For this exercise, reproduce the entries below exactly, but only from the line containing "Task: Select the 运维工具 toolbox icon in sidebar" through the line containing "You are a computer-use agent. Viewport: 1920px", both included.

Collected data entries »
%%

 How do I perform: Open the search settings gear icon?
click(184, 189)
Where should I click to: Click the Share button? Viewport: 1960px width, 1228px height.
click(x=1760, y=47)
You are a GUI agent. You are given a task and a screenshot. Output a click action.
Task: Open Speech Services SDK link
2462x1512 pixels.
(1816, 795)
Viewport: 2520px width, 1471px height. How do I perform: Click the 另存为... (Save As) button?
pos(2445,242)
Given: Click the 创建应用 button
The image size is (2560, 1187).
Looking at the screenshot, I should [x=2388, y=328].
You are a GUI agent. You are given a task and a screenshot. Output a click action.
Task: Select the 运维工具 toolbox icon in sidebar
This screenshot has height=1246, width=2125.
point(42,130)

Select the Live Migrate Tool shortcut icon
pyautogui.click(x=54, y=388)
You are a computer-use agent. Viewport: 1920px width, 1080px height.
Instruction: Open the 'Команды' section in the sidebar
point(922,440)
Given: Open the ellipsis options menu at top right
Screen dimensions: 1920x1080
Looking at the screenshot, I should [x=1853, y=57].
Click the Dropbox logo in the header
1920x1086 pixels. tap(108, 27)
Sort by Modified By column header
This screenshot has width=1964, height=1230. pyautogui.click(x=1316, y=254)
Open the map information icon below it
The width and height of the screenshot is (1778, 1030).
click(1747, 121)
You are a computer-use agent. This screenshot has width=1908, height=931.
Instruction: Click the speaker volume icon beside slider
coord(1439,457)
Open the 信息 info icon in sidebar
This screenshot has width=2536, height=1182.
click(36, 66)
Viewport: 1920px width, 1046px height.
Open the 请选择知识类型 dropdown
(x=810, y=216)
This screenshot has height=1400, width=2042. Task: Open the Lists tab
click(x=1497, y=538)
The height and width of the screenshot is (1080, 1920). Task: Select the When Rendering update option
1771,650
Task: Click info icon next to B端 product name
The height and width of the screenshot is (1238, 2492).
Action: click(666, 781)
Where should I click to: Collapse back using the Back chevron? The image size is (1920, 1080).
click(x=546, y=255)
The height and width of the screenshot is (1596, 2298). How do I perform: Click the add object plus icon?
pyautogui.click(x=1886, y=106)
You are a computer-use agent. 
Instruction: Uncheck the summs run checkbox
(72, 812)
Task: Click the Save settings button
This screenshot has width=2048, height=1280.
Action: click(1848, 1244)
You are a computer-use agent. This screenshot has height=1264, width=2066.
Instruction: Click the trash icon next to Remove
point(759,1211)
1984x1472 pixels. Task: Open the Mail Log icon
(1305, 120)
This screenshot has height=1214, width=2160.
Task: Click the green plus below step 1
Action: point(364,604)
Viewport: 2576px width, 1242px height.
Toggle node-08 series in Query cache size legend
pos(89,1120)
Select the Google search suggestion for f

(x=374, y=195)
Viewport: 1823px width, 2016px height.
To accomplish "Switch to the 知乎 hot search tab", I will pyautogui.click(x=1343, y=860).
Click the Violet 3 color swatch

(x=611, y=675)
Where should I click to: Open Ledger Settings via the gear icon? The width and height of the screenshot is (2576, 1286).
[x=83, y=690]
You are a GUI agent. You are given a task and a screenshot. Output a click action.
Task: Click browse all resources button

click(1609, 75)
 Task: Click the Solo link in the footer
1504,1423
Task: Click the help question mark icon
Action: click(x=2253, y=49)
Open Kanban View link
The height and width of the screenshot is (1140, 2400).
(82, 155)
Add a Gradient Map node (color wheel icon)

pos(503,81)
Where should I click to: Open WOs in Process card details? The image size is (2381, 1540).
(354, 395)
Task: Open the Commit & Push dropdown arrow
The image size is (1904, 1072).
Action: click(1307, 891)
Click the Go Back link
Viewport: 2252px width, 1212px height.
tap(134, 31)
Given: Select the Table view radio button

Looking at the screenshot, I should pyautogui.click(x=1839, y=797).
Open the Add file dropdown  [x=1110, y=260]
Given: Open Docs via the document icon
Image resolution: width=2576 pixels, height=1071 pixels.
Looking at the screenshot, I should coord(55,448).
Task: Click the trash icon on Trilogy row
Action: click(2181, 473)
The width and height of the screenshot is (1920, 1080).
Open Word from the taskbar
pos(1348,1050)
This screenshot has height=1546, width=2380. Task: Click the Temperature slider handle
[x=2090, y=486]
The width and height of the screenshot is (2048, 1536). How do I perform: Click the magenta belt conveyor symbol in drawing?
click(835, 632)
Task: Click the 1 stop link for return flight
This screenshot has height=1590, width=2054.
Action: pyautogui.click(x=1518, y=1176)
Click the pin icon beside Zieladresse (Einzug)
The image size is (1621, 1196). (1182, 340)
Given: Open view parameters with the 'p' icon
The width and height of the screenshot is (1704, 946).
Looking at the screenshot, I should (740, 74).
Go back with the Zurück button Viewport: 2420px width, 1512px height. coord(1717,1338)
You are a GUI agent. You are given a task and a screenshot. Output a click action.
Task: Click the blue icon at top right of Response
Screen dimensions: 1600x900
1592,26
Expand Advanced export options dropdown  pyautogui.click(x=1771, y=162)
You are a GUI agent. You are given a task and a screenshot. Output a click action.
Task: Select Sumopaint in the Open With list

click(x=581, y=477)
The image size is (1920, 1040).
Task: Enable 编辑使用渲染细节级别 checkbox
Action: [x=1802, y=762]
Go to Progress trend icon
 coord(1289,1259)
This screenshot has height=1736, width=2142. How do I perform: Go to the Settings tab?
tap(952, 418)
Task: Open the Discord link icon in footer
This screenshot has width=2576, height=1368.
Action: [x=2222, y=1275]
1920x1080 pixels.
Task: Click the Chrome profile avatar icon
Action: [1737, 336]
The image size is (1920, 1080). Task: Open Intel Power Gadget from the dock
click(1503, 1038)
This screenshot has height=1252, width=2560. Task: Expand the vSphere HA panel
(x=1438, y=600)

%%

EXPECTED OUTPUT »
Task: Select the 运维工具 toolbox icon in sidebar
This screenshot has height=1246, width=2125.
point(42,130)

Select the Live Migrate Tool shortcut icon
pyautogui.click(x=54, y=388)
You are a computer-use agent. Viewport: 1920px width, 1080px height.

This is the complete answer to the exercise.